The interview kindled my interest, so I picked up Lincoln in the Bardo, Saunders’s first novel, after I returned to the States. Today, I seem to find myself standing in the place where the young Saunders once stood—disappointed in and wary of contemporary literature (“I refused to read any contemporary fiction. A writer could be comfortably great only if he or she was already dead”)—but Lincoln has broken through my reserve. The novel was inspired by reports that, after the death of his eleven-year-old son, Willie, a distraught President Lincoln returned to the crypt to hold the body. The story dances between fragments of text taken from histories and memoirs, and the “ghost voices” of several characters lingering in limbo. Even the historical accounts are dreamlike, veiling everything in the mist of myth: Was the moon “golden” or “a fat green crescent” or “yellow-red” on the night of a dinner at the White House?
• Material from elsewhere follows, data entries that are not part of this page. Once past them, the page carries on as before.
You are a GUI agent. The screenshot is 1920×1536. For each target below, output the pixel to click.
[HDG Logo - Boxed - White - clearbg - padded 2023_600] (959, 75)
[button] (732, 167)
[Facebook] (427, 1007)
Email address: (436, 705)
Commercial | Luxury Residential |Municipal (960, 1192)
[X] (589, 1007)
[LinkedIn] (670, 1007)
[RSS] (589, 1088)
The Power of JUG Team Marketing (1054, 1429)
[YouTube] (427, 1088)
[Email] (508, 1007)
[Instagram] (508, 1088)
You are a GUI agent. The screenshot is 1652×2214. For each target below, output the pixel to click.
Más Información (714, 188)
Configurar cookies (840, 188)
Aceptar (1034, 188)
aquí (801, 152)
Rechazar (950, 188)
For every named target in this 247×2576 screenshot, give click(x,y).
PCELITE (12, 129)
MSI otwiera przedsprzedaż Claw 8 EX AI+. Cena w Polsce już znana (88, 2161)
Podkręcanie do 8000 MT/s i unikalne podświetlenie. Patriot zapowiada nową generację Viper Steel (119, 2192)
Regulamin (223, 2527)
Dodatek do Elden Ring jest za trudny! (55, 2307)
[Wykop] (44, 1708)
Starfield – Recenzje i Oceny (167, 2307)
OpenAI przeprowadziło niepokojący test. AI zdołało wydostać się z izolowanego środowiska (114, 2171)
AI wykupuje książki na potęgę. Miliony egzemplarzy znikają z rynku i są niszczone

Or was there no moon at all? The characters themselves range from lustful and crude to regal and innocent; all are in denial of being dead. Coffins are called “sick-boxes”; their deaths are “not complete.”

Lincoln returns to the graveyard at night, after the funeral. The shape-shifting ghosts—including the young Willie Lincoln—observe the president lifting his son from the coffin, and call it “a miracle.” “The holding, the lingering, the kind words whispering directly into the ear? My God! My God!” says one. A crowd of the dead has gathered outside. They are visibly amazed at how one so alive has come to touch one of the dead, prompting us to ask the age-old question: How do we hold on to the dead? How might we overcome the barrier—the bardo—between the material and immaterial?

The written word seems like a good place to start. Saunders quotes Flannery O’Connor in the interview: “The writer can choose what he writes about but he cannot choose what he is able to make live.” Writing is one way to resurrect the dead, allowing books to become a means by which we can hold the weight of the past in the palms of our hands.